Britain told the E.U. about the plan on Monday. The European Council now has to come up with a draft Brexit guideline within 48 hours. But it will still be several more weeks before negotiations begin.

A former newspaper editor in Mexico could be facing charges in the United States after police recovered quarterback Tom Brady's missing Super Bowl jersey inside his home.

Mauricio Ortega was one of the journalists who had access to locker room after the New England Patriots won the Super Bowl last month.
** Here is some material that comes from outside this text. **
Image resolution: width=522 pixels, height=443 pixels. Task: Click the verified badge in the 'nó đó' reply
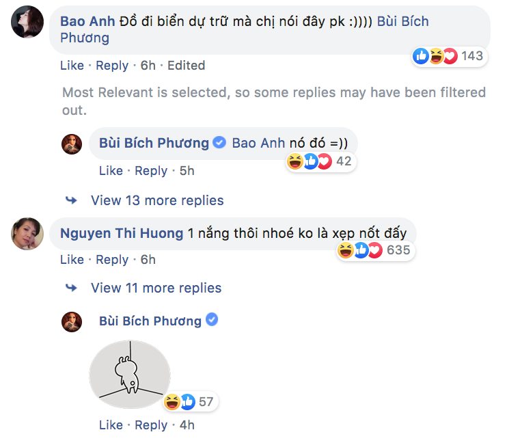tap(219, 143)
[03:55:01] Authorities say charges will not be brought against Ortego in Mexico since the allege crime happened in the United States. But the police chief in Houston, Texas says he fully anticipates charges will be filed. Tom Brady's jersey worn at this year's Super Bowl is worth an estimated $500,000.

Well, everyone has survived the commercial plane in south Sudan, but when you see the burning jet it makes you wonder how that was even possible. The president's spokesman calls it was miraculous and says there were only minor injuries among some of the 43 people on board. He said fog caused the pilot to overshoot the runway but the crew managed to get everyone off safely, thankfully.

Well, an update on our breaking news before we go. Martin McGuiness the eldest statesman of Northern Irish politics has died. He got his start as a member of the Irish Republican Army terrorist group before turning to politics.

McGuiness became chief negotiator for the Sinn Fein political party during the Northern Ireland peace process. He served as Northern Ireland's deputy first minister from 2007 until this year. Martin McGuiness was 66.

Well, CNN's Max Foster is in London is and will have much more on the political life and legacy of Martin McGuiness next hour. Do stay with us here on CNN.


FOSTER: Thank you for joining us. I'm Max Foster in London.

And we begin with breaking news.

[04:00:01] One of Northern Ireland's best known politicians has died.